■ TASK OBJECTIVE:
Retype the items below exactly, line for line, omitting the pictures.

:: SOURCE MATERIAL

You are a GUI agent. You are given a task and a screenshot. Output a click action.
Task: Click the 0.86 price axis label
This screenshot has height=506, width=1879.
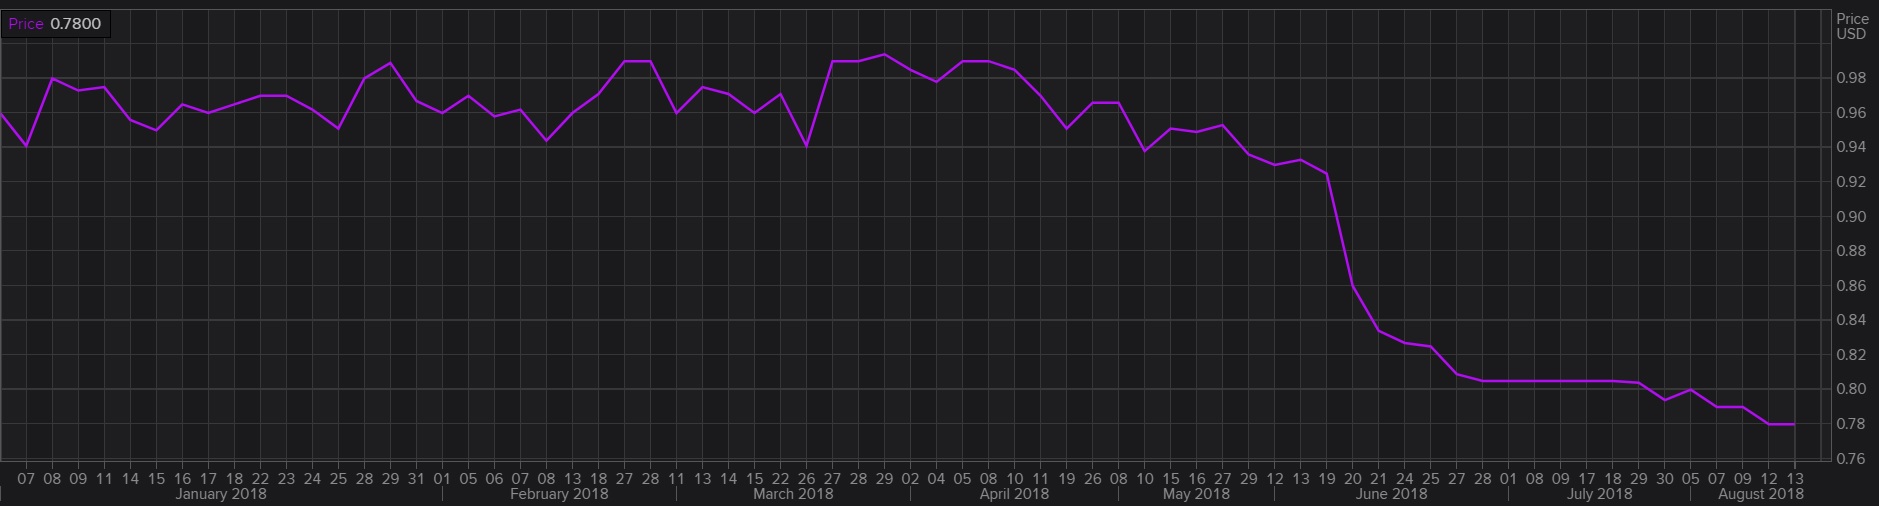pos(1852,286)
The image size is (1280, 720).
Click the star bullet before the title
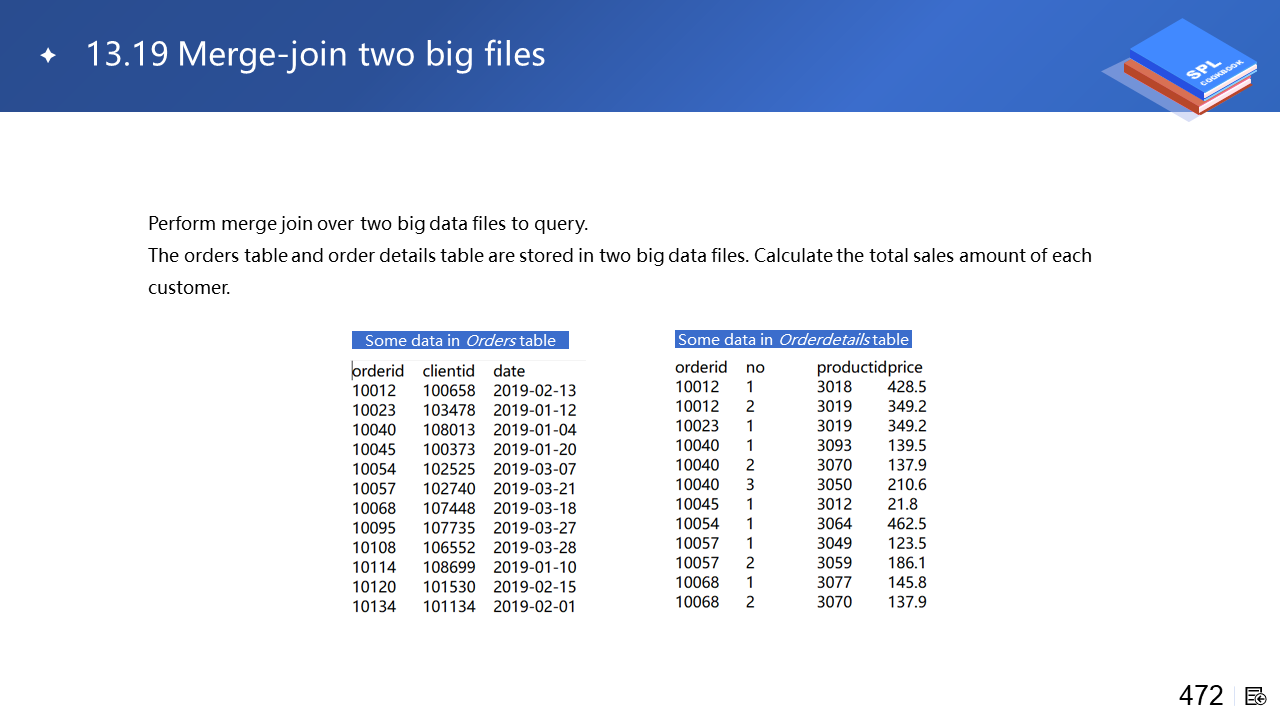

::::

■ SOLUTION FOR THIS PROBLEM:
You are a GUI agent. You are given a task and a screenshot. Output a click action.
Task: Click the 0.86 price axis label
This screenshot has height=506, width=1879.
pos(1852,286)
The image size is (1280, 720).
Click the star bullet before the title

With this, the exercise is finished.